Giovanni Ponti

Giovanni Ponti, detto Gio[1] (Milano, 18 novembre 1891Milano, 16 settembre 1979), è stato un architetto e designer italiano fra i più importanti del dopoguerra[1].

Biografia

Formazione

«Gli italiani sono nati per costruire. Costruire è carattere della loro razza, forma della loro mente, vocazione ed impegno del loro destino, espressione della loro esistenza, segno supremo ed immortale della loro storia.»
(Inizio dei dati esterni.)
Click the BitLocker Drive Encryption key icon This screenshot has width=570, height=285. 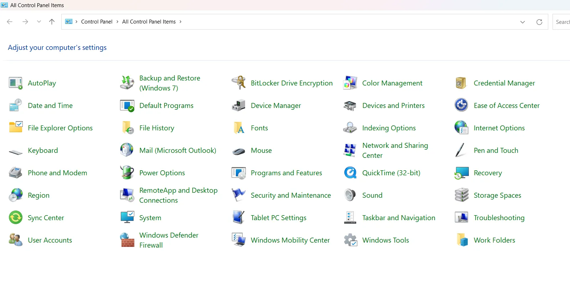(x=238, y=83)
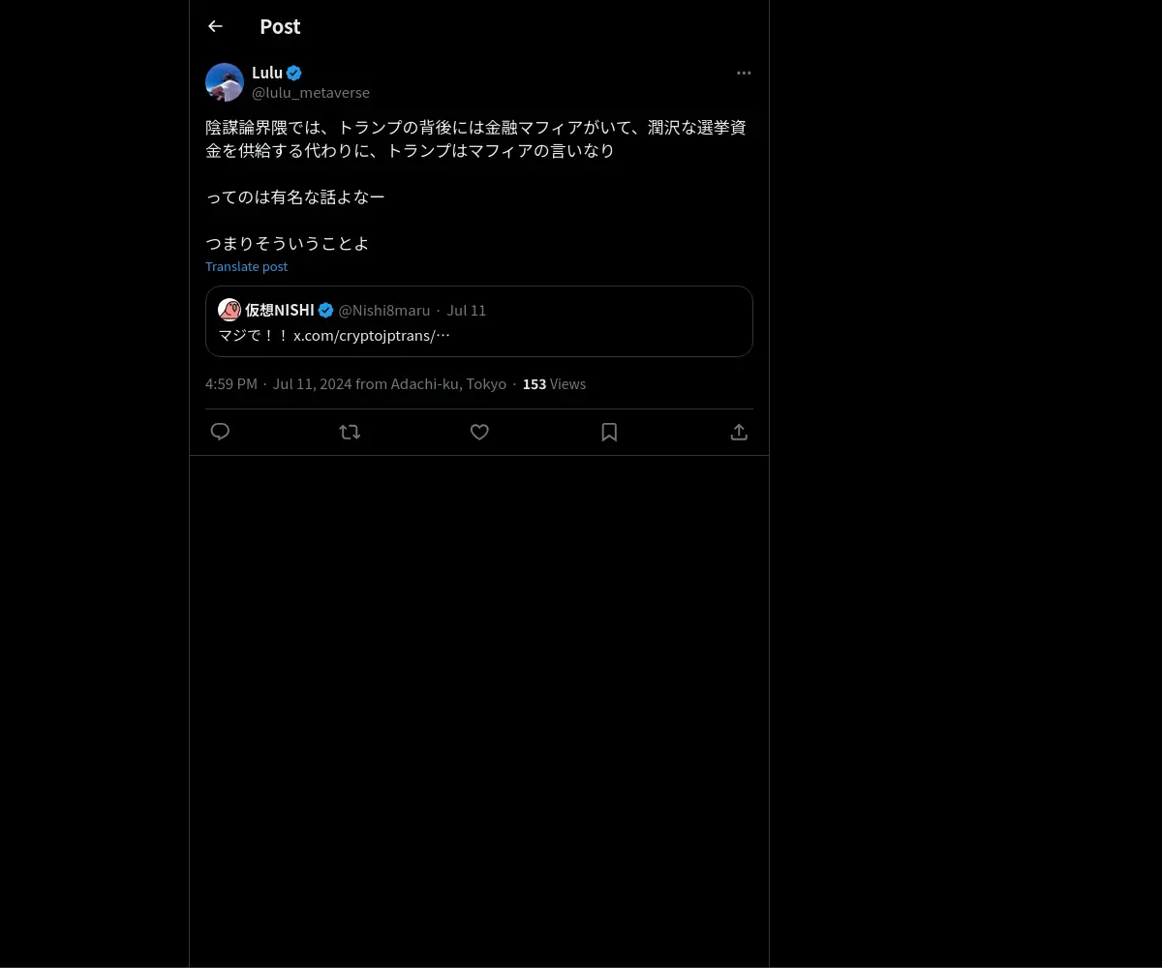This screenshot has width=1162, height=968.
Task: Click the Translate post link
Action: point(246,266)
La sedia "Superleggera", disegnata da Ponti nel 1955 per Cassina

Figlio di Enrico Ponti e di Giovanna Rigone, Gio Ponti si laureò in architettura presso l'allora Regio Istituto Tecnico Superiore (il futuro Politecnico di Milano) nel 1921, dopo aver sospeso gli studi durante la sua partecipazione alla prima guerra mondiale. Nello stesso anno si sposò con la nobile Giulia Vimercati, di antica famiglia brianzola, da cui ebbe quattro figli (Lisa, Giovanna, Letizia e Giulio)[2].

Anni venti e trenta

Casa Marmont a Milano, 1934
Il palazzo Montecatini a Milano, 1938

Inizialmente, nel 1921, aprì uno studio assieme gli architetti Mino Fiocchi ed Emilio Lancia (1926-1933), per poi passare alla collaborazione con gli ingegneri Antonio Fornaroli ed Eugenio Soncini (1933-1945). Nel 1923 partecipò alla I Biennale delle arti decorative tenutasi all'ISIA di Monza e successivamente fu coinvolto nella organizzazione delle varie Triennali, sia a Monza che a Milano.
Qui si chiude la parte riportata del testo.